**What is needed**
Word for word, copy the lines from the one with "Save the project with the floppy disk icon" to the last line of the data below, counting both, and keep every picture out.

=-=-=-=-=

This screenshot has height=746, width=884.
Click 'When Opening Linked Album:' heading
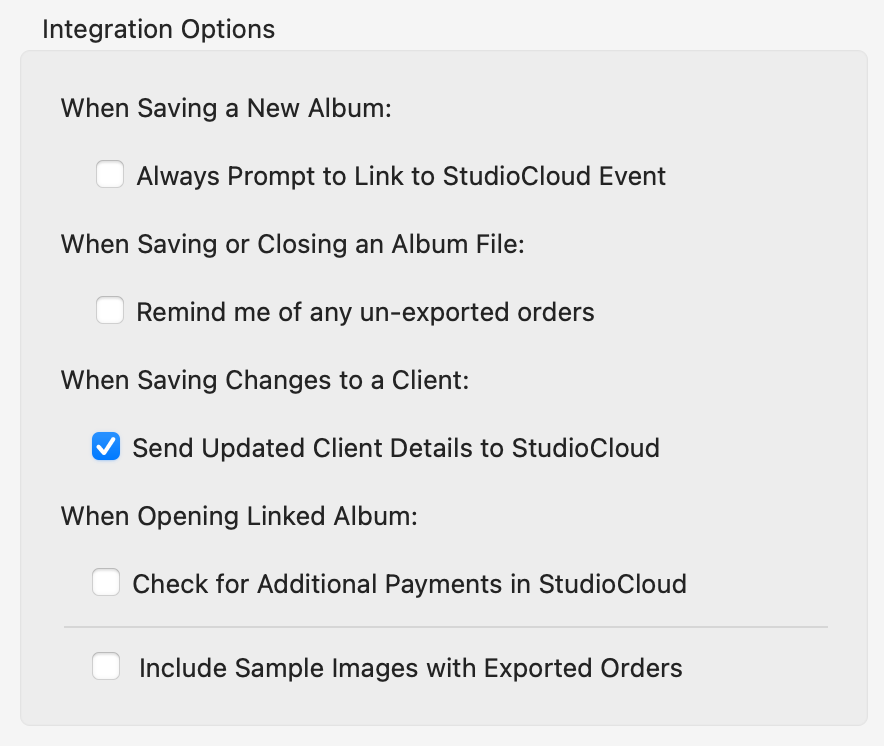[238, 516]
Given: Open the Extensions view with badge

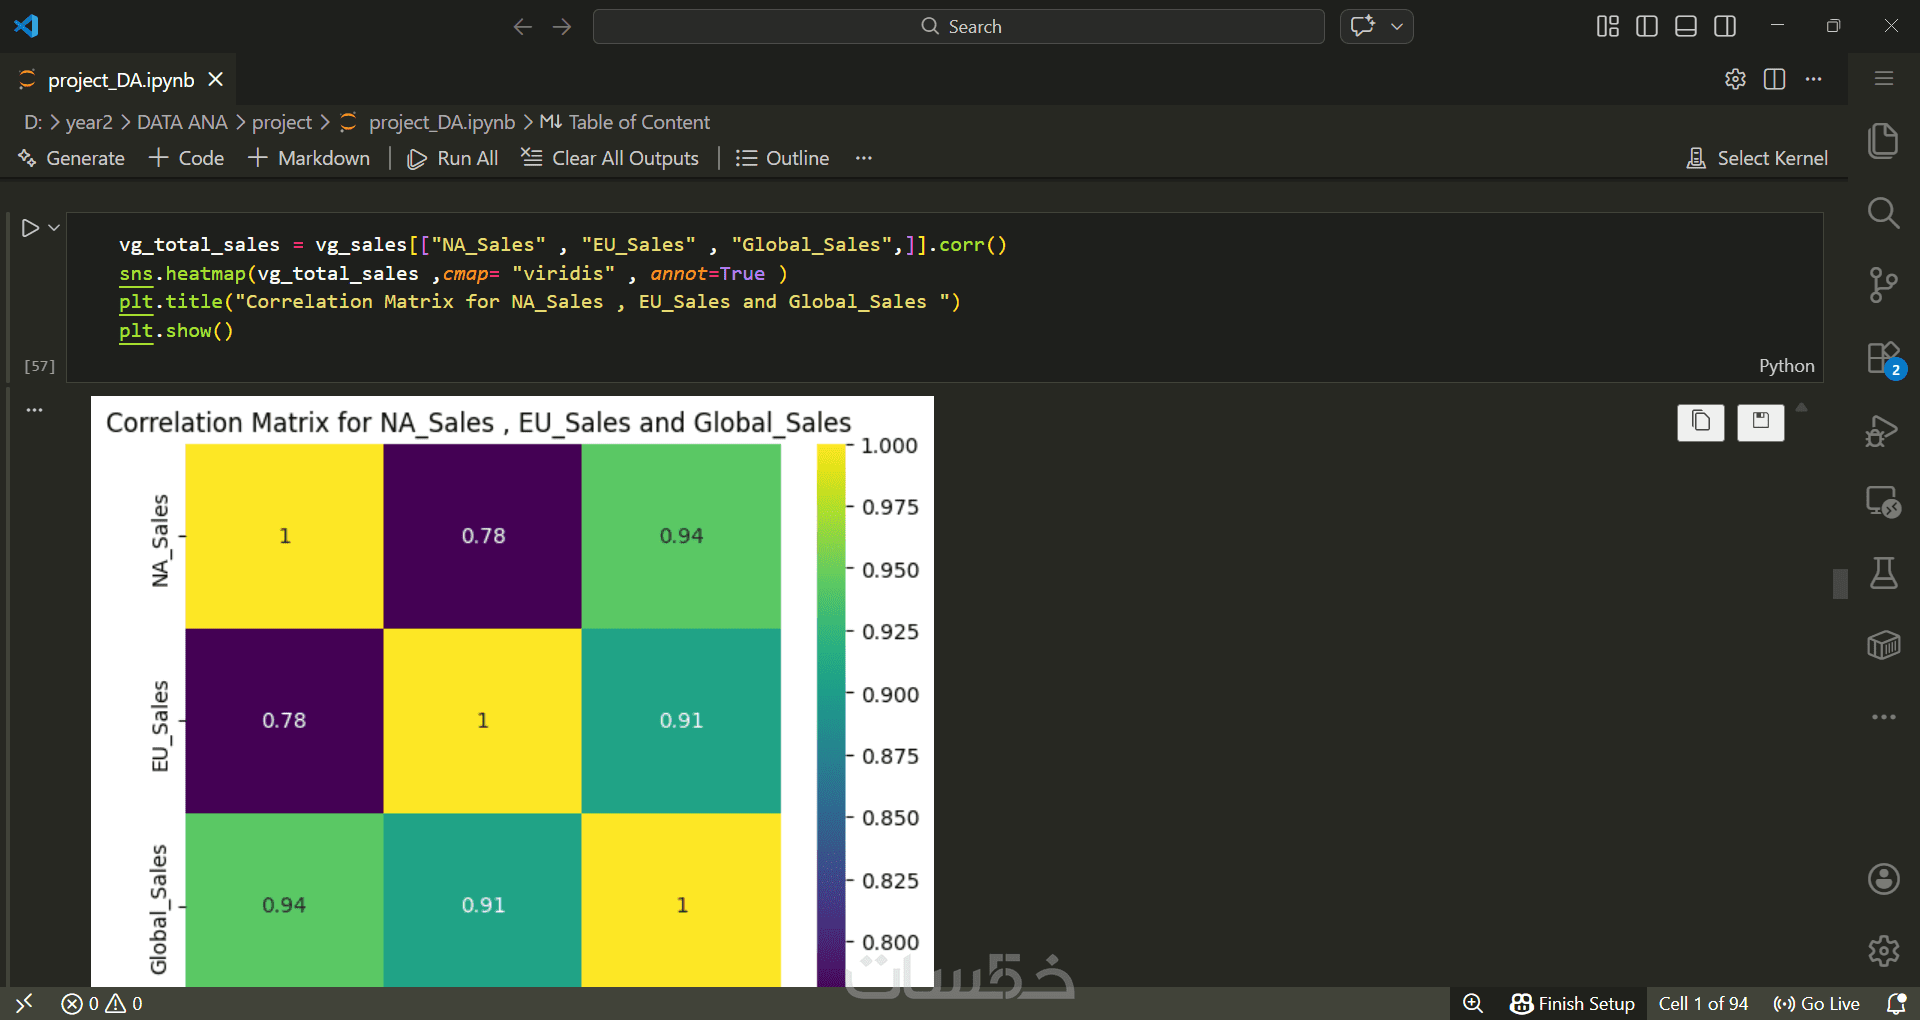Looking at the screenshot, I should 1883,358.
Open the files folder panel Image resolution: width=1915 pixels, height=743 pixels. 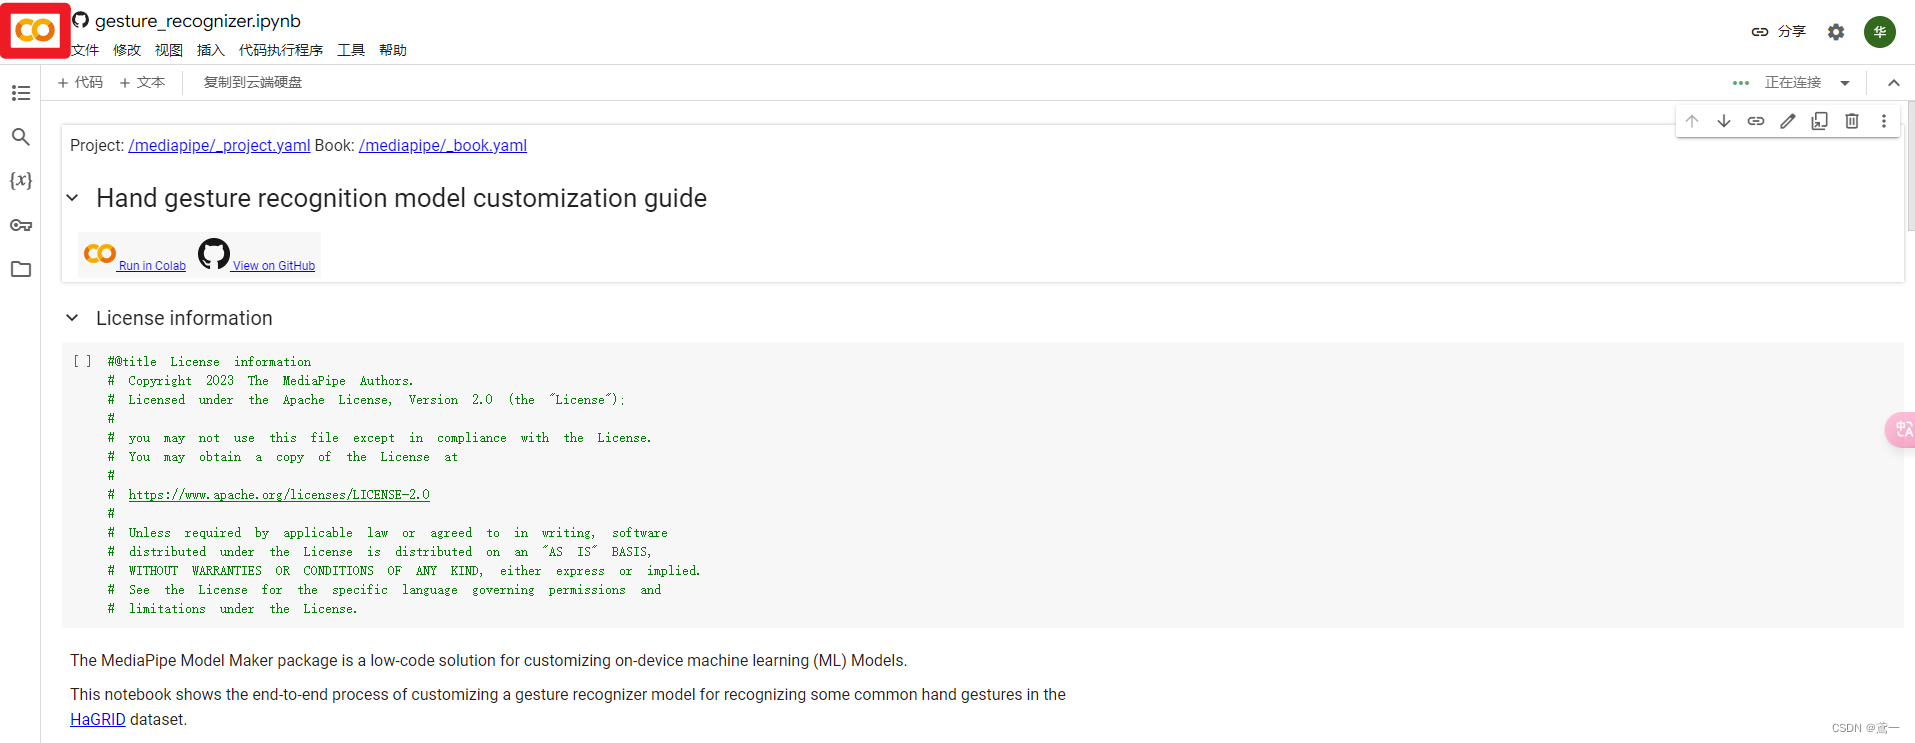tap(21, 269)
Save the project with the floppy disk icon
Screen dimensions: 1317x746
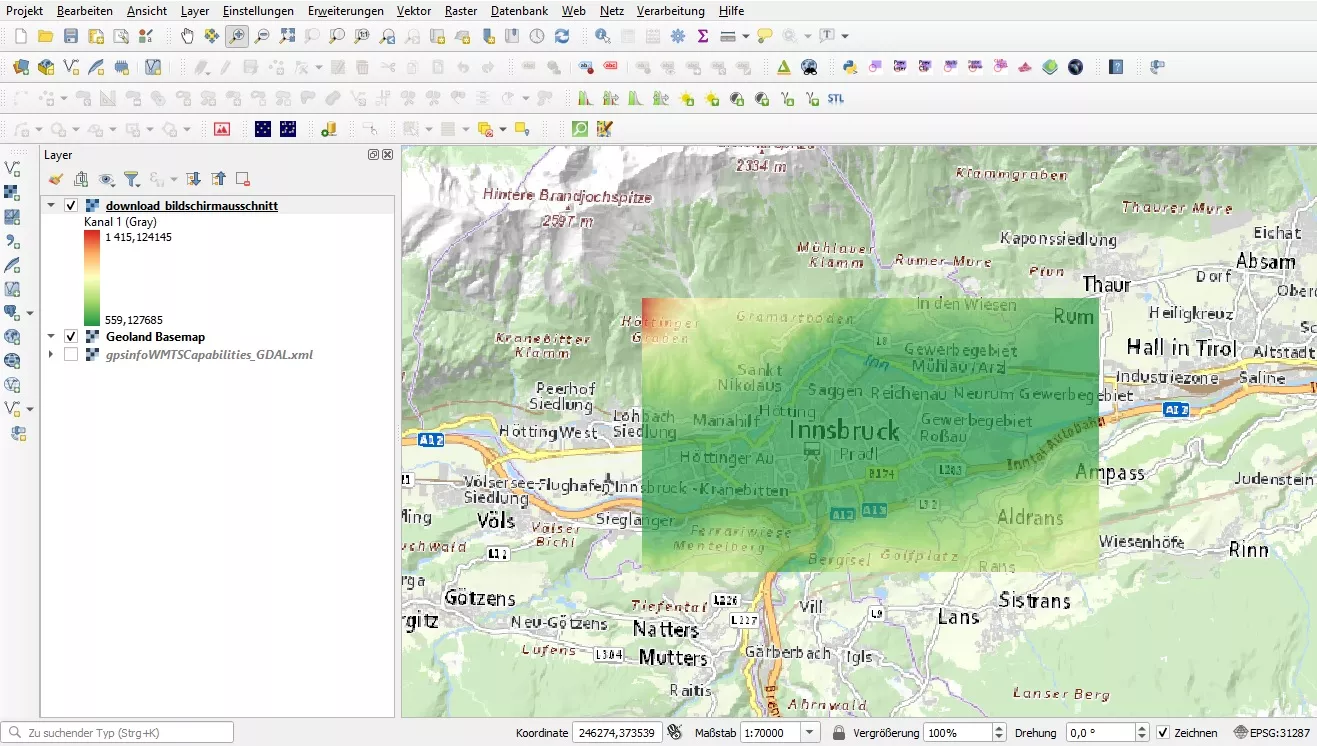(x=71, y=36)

=-=-=-=-=

**Answer to this task**
Save the project with the floppy disk icon
Screen dimensions: 1317x746
(x=71, y=36)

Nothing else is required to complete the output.